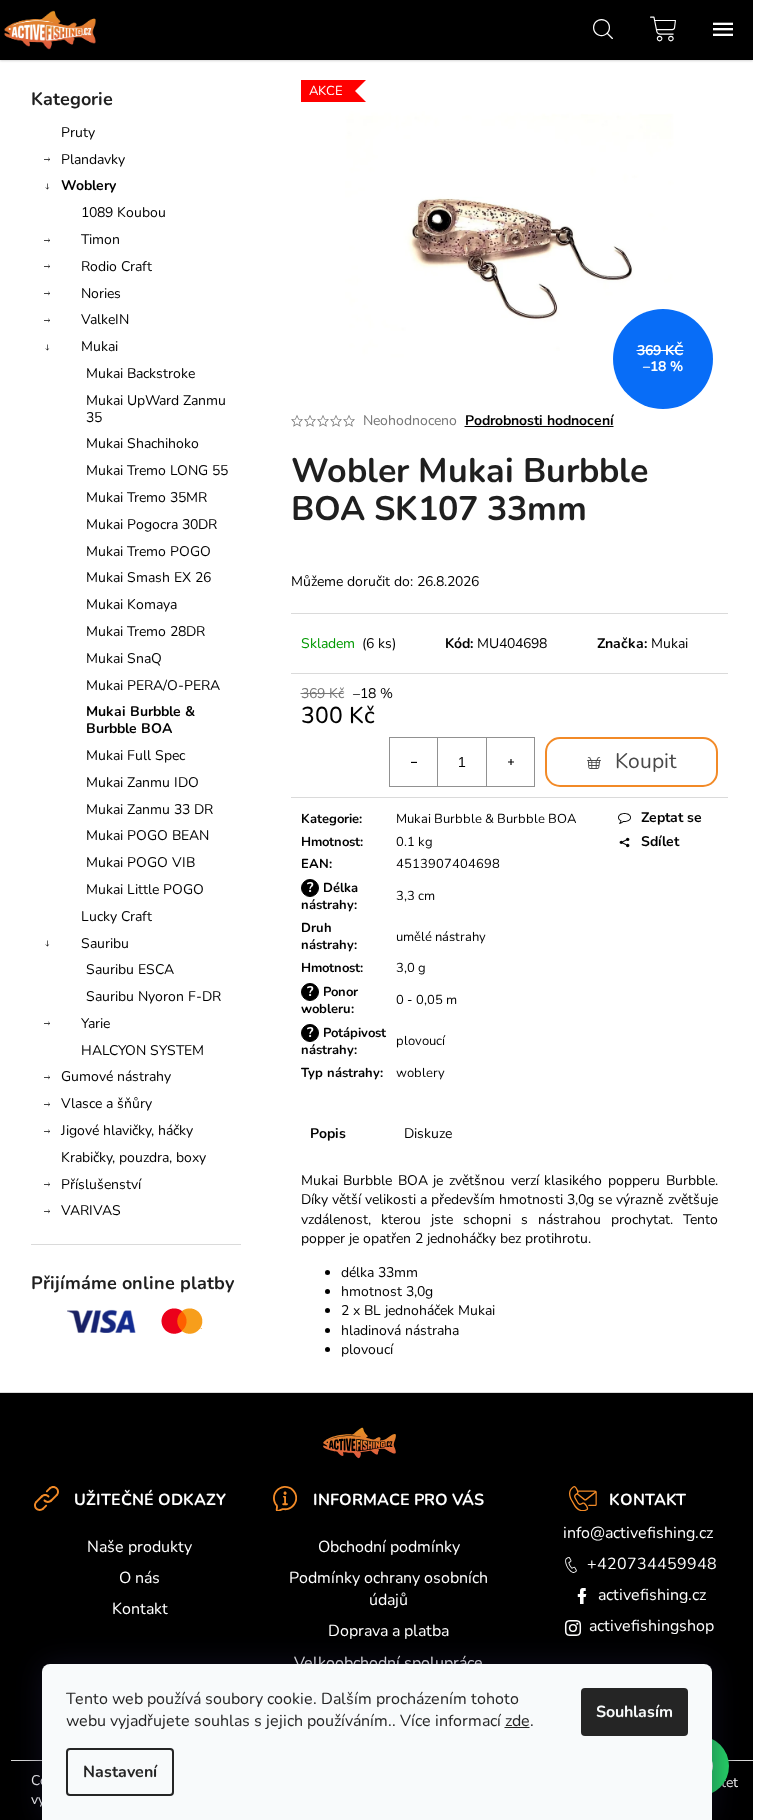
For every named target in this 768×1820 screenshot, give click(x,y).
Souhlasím (634, 1712)
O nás (139, 1578)
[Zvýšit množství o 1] (510, 762)
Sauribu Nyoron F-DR (153, 996)
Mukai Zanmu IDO (142, 782)
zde (517, 1721)
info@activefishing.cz (638, 1533)
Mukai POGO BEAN (147, 835)
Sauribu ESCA (130, 969)
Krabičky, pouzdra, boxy (133, 1157)
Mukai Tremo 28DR (145, 631)
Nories (101, 293)
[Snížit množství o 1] (414, 762)
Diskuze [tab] (428, 1133)
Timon (100, 239)
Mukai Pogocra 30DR (151, 524)
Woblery (88, 185)
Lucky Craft (116, 916)
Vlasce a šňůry (106, 1103)
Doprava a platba (388, 1631)
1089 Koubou (123, 212)
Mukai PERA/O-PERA (153, 685)
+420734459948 (652, 1564)
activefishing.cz (652, 1595)
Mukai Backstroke (140, 373)
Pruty (78, 132)
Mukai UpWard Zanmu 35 (156, 409)
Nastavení (120, 1772)
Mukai (99, 346)
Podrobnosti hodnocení (539, 420)
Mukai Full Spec (135, 755)
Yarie (95, 1023)
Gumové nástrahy (116, 1076)
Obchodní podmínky (389, 1547)
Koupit (645, 761)
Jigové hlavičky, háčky (127, 1130)
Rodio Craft (116, 266)
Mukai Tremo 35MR (146, 497)
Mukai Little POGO (145, 889)
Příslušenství (101, 1184)
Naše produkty (139, 1547)
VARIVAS (91, 1210)
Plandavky (93, 159)
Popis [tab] (328, 1133)
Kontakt (140, 1609)
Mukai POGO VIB (140, 862)
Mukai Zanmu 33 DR (149, 809)
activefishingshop (651, 1626)
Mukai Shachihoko (142, 443)
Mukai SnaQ (124, 658)
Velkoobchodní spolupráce (388, 1663)
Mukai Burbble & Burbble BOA (140, 720)
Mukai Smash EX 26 (148, 577)
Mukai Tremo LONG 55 (157, 470)
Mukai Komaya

========================================================================

• [Task details]:
With pictures excluded, the material is to be written out exactly as given.

• [Your solution]:
For every named target in this 768×1820 screenshot, give click(x,y).
Souhlasím (634, 1712)
O nás (139, 1578)
[Zvýšit množství o 1] (510, 762)
Sauribu Nyoron F-DR (153, 996)
Mukai Zanmu IDO (142, 782)
zde (517, 1721)
info@activefishing.cz (638, 1533)
Mukai POGO BEAN (147, 835)
Sauribu ESCA (130, 969)
Krabičky, pouzdra, boxy (133, 1157)
Mukai Tremo 28DR (145, 631)
Nories (101, 293)
[Snížit množství o 1] (414, 762)
Diskuze [tab] (428, 1133)
Timon (100, 239)
Mukai Pogocra 30DR (151, 524)
Woblery (88, 185)
Lucky Craft (116, 916)
Vlasce a šňůry (106, 1103)
Doprava a platba (388, 1631)
1089 Koubou (123, 212)
Mukai PERA/O-PERA (153, 685)
+420734459948 (652, 1564)
activefishing.cz (652, 1595)
Mukai Backstroke (140, 373)
Pruty (78, 132)
Mukai UpWard Zanmu 35 (156, 409)
Nastavení (120, 1772)
Mukai (99, 346)
Podrobnosti hodnocení (539, 420)
Mukai Full Spec (135, 755)
Yarie (95, 1023)
Gumové nástrahy (116, 1076)
Obchodní podmínky (389, 1547)
Koupit (645, 761)
Jigové hlavičky, háčky (127, 1130)
Rodio Craft (116, 266)
Mukai Tremo 35MR (146, 497)
Mukai Little POGO (145, 889)
Příslušenství (101, 1184)
Naše produkty (139, 1547)
VARIVAS (91, 1210)
Plandavky (93, 159)
Popis [tab] (328, 1133)
Kontakt (140, 1609)
Mukai POGO VIB (140, 862)
Mukai Zanmu 33 DR (149, 809)
activefishingshop (651, 1626)
Mukai Shachihoko (142, 443)
Mukai SnaQ (124, 658)
Velkoobchodní spolupráce (388, 1663)
Mukai Burbble & Burbble BOA (140, 720)
Mukai Smash EX 26 (148, 577)
Mukai Tremo LONG 55 (157, 470)
Mukai Komaya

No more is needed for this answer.